Requirements
1. Translate into Spanish the sentence "For this moment I have no clear advice for you." from the mailing-list post about NaN errors.
2. Reproduce the mailing-list post about NaN errors from "From: Marek Maly" to "NaNs on my PCs.".

Selected extract

Re: [AMBER] NaN error in .rst files - UPDATE

From: Marek Maly <marek.maly.ujep.cz>
Date: Thu, 27 Jan 2011 19:46:17 +0100

OK thanks again,

for me is just important the info, that you didn.t obtain any
NaNs using my input files which are able to reproduce NaNs on my PCs.

For this moment I have no clear advice for you. I think that only think we
can
do for this moment is try to recompile with different gcc version
(or that older from Filip : gcc (SUSE Linux) 4.3.4 ) or as Jason suggested
the newest one 4.5.x and if this doesn.t help so to go from Cuda 3.2 back
to 3.1 to
mimic whole Filips config:

Cuda 3.1, everything compiled by gcc (SUSE Linux) 4.3.4 [gcc-4_3-branch
revision 152973]

Sorry I really don.t know, for the moment ...

Dataset content

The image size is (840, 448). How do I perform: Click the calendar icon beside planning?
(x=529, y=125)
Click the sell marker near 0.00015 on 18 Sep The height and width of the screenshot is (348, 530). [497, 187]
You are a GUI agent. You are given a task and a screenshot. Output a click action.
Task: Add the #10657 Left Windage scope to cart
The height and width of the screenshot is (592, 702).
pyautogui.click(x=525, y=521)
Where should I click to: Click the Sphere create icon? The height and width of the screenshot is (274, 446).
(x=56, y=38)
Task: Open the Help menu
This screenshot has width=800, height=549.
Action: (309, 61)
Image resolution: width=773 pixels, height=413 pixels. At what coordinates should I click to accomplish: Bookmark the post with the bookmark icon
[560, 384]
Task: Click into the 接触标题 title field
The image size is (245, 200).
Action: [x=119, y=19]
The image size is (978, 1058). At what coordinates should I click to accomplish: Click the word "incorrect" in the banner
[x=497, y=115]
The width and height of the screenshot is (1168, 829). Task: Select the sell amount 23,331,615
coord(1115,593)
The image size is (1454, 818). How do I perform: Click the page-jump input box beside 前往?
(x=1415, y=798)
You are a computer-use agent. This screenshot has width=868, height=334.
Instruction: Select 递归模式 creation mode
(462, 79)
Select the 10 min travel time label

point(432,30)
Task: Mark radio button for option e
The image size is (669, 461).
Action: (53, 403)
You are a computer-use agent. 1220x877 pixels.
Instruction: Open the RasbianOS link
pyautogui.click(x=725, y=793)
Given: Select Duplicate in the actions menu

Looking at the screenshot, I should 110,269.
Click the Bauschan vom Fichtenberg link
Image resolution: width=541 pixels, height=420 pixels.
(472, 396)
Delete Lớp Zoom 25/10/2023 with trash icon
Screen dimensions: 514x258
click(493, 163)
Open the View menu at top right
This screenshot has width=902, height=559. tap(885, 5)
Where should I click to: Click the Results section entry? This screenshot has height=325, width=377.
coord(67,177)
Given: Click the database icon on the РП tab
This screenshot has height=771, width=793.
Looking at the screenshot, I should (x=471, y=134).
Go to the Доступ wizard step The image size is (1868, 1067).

Solution list
1. Por el momento no tengo ningún consejo claro para ti.

2.
From: Marek Maly <marek.maly.ujep.cz>
Date: Thu, 27 Jan 2011 19:46:17 +0100

OK thanks again,

for me is just important the info, that you didn.t obtain any
NaNs using my input files which are able to reproduce NaNs on my PCs.